» Supplied records:
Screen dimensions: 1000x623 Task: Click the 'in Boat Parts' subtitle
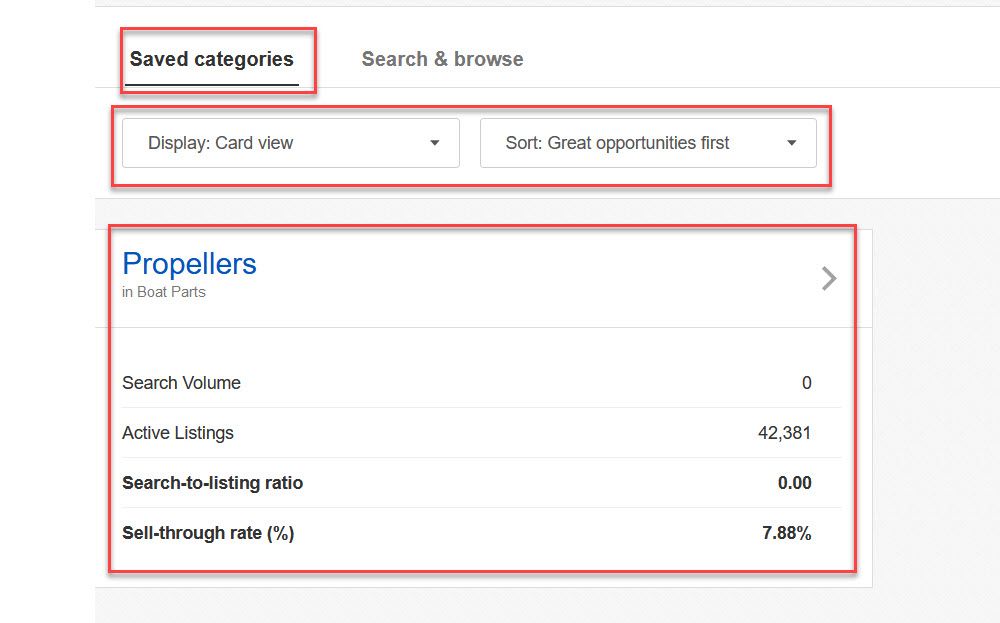pyautogui.click(x=164, y=292)
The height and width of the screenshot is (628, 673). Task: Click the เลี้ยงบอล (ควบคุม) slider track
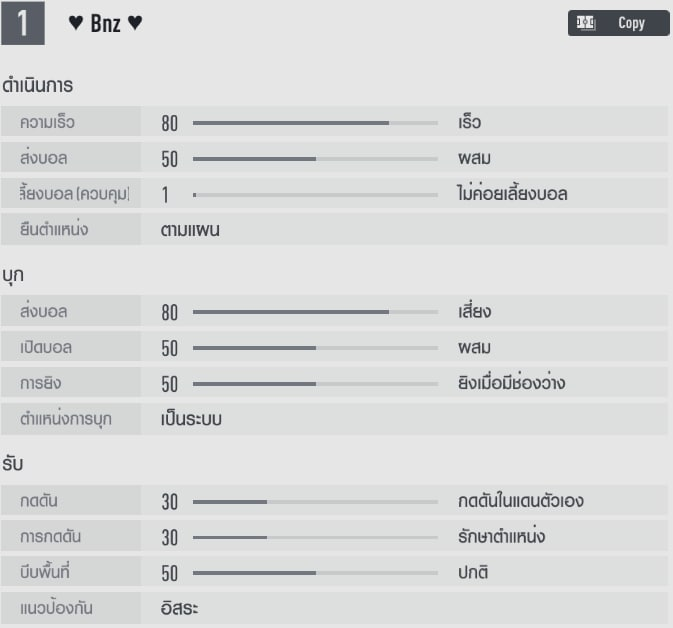click(x=315, y=194)
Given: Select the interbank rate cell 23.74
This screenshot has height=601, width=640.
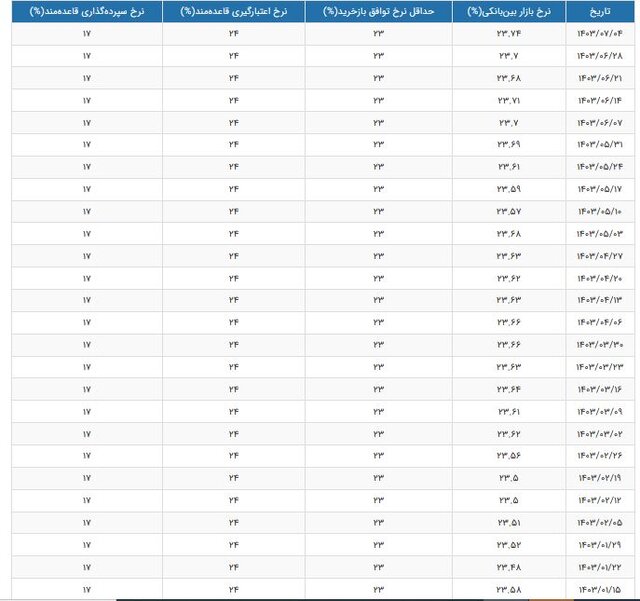Looking at the screenshot, I should 509,33.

» Your instructions:
What you write must match, line for line, the records from the line containing "The height and" through the last line, with every picture left out.

» Answer section:
The height and width of the screenshot is (628, 673). Task: Click the เลี้ยงบอล (ควบคุม) slider track
click(x=315, y=194)
Given: Select the interbank rate cell 23.74
This screenshot has height=601, width=640.
Looking at the screenshot, I should 509,33.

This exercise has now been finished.